__Text provided__
======

Suffer the little children

Child poverty rose from 2012/13 to 2019/20 by 4%, affecting almost a third of children in the UK. Pensioner poverty rose by 5% in the same period, impacting around 20% of pensioners by 2019/2020. 

The JRF report noted the big increase in destitution “with more than a million households (containing 2.4 million people, including 550,000 children) experiencing destitution in 2019, a rise of 35% since 2017, with modelling suggesting further increases during the pandemic.” 

Note how now, in August 2022, this data can be seen as historic in real terms. Today’s inflation rate of 9%, growing to 13.3% in months, is already shredding the income of 90% of the UK population, and the BoE’s rate rise will make things worse for all not in that top 10% who will benefit from the increase in interest on their savings as explained by Richard Murphy in an article in Prospect.

Scotland doing better

There is better news from Scotland, where the SNP government has some social security powers, as does N. Ireland. The SNP has set targets for reducing child poverty and is rolling out increased support for families with low-income levels. 

Although significant, what can be achieved under devolution is well short of what Scotland could achieve under independence, where we would have total control over Scotland’s resources.

London’s streets: Paved with Poverty

The two countries with the lowest poverty rates are N. Ireland 18% and Scotland 19% compared with 22% for England and 23% for Wales. London is paved with poverty having the highest rate in England at 27%. 

The North East and West Midlands are on 25% and Yorkshire/Humber 24%. JRF also notes these English regions have higher rates of unemployment and “higher proportions of adults in lower-paid ‘routine’ occupations”.

The Bank of England is wrong on interest rates

Interest rates affect everybody as the squeeze means more money is taken out of the economy by higher mortgage and rent payments, with many turning to credit cards to help make ends meet. 

They will not because credit card rates will increase, compounding the pressure on households. The rise in energy costs is global, and it is down to one person Vladimir Putin. Angela Merkel once asked Putin what he wanted. That has been clear for a long. 

Putin’s long-term objective is to restore the old Czarist empire and undermine Western Europe, where former Warsaw pact countries have joined the EU, damaging Russian post-WWII influence.

Media careless about Ukraine

The media are careless in attributing the current energy price rise to Ukraine. Understandably we are all very concerned today about the energy prices we are now facing in the UK, but it is not Ukraine’s fault, and we are not subject to daily bombing and war crimes. 

This is a deliberate, targeted strategy by Putin in his attempt to destroy Ukraine as a prelude to further interventions and hurt Western European countries who have relied on Russian oil and gas for too long. Germany, in particular, has long failed to understand the vulnerability of its dependence on Putin’s Russia in the belief that dialogue and trade would eventually develop a more positive relationship as democracy took hold in Russia.

======

__Given records__
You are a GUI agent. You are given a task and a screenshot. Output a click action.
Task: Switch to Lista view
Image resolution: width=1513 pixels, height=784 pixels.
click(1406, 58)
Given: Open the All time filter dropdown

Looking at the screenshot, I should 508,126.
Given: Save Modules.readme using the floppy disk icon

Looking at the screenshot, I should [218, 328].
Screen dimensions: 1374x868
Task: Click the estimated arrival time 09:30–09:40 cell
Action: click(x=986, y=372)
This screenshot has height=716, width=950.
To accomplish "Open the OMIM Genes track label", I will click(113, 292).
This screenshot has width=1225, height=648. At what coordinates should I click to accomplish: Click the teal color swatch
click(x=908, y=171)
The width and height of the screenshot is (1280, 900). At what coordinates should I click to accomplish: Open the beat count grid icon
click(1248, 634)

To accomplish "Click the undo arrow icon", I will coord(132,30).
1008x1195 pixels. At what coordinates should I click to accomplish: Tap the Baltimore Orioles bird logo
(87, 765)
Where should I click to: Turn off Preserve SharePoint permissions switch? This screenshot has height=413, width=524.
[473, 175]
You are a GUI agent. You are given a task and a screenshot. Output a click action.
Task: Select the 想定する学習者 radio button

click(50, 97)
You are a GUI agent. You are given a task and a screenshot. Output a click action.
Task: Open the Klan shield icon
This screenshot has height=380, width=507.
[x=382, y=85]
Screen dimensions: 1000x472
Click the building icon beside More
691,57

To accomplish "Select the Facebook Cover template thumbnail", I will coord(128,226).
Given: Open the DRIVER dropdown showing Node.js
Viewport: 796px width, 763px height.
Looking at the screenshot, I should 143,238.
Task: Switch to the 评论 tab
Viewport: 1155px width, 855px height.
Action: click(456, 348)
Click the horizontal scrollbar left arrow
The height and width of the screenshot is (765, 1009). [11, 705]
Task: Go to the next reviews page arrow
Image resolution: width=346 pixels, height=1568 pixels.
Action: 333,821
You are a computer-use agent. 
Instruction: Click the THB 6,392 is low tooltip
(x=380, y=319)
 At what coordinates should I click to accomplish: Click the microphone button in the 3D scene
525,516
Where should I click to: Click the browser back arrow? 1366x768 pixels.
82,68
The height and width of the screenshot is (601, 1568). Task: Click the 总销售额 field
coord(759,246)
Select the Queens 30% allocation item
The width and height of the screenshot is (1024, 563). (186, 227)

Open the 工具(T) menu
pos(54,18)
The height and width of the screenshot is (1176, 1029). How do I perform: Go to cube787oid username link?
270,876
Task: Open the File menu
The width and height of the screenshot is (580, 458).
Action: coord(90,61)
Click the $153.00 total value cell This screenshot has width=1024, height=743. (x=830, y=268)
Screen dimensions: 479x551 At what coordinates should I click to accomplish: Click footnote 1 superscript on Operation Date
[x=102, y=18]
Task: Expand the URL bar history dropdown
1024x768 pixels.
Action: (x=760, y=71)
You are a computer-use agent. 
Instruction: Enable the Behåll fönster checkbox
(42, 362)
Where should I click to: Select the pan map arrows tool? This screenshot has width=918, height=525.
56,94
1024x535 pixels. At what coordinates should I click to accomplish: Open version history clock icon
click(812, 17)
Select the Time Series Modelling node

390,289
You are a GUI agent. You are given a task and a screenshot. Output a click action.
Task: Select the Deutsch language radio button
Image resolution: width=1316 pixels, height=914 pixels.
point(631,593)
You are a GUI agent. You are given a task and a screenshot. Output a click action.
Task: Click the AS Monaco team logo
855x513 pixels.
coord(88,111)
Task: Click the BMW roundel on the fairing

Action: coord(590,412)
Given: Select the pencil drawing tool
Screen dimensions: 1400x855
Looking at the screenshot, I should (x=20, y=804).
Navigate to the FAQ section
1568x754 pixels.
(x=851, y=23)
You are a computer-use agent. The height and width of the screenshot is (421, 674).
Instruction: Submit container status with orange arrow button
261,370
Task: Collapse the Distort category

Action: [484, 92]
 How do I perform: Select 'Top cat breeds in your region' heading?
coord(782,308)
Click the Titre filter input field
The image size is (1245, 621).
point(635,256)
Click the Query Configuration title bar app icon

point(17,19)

======

__Work instruction__
From the text on poverty in the UK, copy out word for word the passage starting with "They will not" and going on through "for a long.".

__Task response__
They will not because credit card rates will increase, compounding the pressure on households. The rise in energy costs is global, and it is down to one person Vladimir Putin. Angela Merkel once asked Putin what he wanted. That has been clear for a long.